Texte source:
:::

Tôt ou tard, la norme en vigueur contre-attaque. C’est ce que fait le costume à partir des années 80. « La scène de la mode redevient masculine au sens classique du terme : épaules larges, blazers, “power dressing” », explique Nicola Brajato. « Même la mode féminine adopte cette vision. La femme d’affaires s’arroge le droit de porter des costumes. C’est un premier pas dans la lutte pour l’égalité des sexes : le groupe de population le moins haut placé dans la pyramide du pouvoir – en l’occurrence les femmes – brise le plafond de verre et adopte les vêtements des détenteurs du pouvoir. »

:::

Lignes extraites:
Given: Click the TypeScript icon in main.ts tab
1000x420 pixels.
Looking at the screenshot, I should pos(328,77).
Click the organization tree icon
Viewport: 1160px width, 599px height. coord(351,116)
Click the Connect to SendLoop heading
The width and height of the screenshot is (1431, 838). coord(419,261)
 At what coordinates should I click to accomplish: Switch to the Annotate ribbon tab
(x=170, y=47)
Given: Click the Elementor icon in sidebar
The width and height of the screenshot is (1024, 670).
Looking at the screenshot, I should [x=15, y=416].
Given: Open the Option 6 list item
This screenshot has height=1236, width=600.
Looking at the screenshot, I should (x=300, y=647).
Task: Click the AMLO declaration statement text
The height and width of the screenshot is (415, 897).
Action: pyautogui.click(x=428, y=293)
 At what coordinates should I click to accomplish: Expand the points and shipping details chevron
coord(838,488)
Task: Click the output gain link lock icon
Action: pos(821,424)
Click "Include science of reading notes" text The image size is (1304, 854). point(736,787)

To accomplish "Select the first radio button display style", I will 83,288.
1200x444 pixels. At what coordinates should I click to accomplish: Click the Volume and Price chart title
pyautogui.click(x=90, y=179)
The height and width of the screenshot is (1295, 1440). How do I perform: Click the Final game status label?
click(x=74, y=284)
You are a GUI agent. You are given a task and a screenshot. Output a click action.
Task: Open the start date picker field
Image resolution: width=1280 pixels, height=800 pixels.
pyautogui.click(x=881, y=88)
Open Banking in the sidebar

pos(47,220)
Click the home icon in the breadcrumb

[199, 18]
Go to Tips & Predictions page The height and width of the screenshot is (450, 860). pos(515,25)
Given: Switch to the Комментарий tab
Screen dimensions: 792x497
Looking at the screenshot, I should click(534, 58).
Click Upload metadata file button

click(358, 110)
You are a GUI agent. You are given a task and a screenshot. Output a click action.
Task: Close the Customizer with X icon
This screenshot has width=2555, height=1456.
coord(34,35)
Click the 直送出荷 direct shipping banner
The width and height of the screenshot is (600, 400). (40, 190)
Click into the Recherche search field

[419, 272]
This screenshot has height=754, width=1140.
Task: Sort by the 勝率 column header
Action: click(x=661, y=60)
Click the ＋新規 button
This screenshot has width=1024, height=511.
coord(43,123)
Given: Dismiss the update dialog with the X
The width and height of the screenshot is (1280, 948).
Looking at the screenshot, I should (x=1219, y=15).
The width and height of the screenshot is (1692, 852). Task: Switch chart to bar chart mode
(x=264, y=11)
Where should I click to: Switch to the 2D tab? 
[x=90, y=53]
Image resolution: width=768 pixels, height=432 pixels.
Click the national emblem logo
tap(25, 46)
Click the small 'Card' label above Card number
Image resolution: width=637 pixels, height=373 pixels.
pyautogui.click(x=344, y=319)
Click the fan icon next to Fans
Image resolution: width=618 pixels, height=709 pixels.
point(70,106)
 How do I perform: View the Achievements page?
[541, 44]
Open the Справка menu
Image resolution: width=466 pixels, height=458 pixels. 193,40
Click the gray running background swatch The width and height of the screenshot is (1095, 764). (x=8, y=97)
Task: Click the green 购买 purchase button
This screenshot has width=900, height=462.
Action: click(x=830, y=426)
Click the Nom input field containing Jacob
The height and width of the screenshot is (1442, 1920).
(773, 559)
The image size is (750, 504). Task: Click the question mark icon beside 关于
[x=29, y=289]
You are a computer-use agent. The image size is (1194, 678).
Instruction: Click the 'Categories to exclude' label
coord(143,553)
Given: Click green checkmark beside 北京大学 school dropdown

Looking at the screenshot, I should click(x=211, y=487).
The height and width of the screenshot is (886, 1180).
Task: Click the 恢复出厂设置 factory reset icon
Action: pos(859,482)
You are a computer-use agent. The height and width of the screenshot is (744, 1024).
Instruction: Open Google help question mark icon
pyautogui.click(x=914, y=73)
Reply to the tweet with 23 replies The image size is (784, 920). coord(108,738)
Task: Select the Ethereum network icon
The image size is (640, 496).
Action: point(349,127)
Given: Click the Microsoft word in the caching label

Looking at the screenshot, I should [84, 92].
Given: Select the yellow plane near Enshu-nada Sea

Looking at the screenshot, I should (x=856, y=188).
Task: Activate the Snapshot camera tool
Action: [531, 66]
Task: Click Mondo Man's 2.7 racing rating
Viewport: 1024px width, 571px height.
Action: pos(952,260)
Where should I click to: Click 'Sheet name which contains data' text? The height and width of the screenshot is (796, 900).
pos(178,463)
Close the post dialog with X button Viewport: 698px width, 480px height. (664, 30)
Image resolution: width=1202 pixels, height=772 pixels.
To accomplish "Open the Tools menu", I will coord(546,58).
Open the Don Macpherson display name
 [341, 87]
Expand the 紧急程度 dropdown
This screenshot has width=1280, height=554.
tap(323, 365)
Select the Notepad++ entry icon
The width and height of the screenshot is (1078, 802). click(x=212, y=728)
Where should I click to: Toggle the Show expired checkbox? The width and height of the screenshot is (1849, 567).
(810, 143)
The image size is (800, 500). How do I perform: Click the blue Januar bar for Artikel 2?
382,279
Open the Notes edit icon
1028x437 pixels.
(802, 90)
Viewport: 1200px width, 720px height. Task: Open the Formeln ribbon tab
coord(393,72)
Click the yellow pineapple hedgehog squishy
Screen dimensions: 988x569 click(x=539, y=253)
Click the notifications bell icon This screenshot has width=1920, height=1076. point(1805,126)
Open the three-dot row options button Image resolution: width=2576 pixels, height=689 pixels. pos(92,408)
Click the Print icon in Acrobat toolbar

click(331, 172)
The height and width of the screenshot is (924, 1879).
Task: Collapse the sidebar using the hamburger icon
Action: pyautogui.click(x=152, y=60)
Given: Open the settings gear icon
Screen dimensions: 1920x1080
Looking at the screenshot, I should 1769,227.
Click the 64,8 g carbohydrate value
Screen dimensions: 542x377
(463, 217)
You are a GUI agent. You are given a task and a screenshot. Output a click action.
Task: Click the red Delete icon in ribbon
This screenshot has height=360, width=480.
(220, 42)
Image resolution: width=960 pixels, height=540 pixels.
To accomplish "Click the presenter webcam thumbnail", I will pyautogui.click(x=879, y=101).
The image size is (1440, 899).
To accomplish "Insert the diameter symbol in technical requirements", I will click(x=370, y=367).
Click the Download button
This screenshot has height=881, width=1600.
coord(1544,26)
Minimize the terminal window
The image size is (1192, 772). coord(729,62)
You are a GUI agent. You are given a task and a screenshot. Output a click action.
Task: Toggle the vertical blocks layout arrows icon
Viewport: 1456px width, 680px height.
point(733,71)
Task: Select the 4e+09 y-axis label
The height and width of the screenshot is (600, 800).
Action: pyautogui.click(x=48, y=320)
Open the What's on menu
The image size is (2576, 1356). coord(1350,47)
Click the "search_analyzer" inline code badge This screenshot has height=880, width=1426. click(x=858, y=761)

:::

Tâches:
1: Dans le texte sur le costume, quel groupe de population brise le plafond de verre, selon Nicola Brajato ?
2: Reprenez le texte sur le costume dans la mode des années 80 et poursuivez-le à partir de sa dernière phrase.

Réponses:
1: Les femmes.

2:
Sables mouvants binaires

Pourtant, l’image idéale de l’homme comme chef de famille respectable et insipide est bel et bien écornée. Et heureusement ! Nicola Brajato : « Pensez aux campagnes de sous-vêtements Calvin Klein, à l’essor du body-building et aux produits de beauté pour homme dans les années 80. L’homme devient un objet sexuel. Dans les années 90, la mode conceptuelle d’avant-garde – à côté de la mode mainstream proposée par les grandes chaînes – connaît un boom. La silhouette des hommes s’amincit, devenant plus fragile et plus androgyne. Les designers belges sont des pionniers en la matière, notamment Raf Simons. La fragmentation de la mode s’accélère après l’an 2000. Aujourd’hui, tout est possible, à l’instar des créations inclusives d’Alessandro Michele pour Gucci ou des collections non genrées de la maison britannique JW Anderson. »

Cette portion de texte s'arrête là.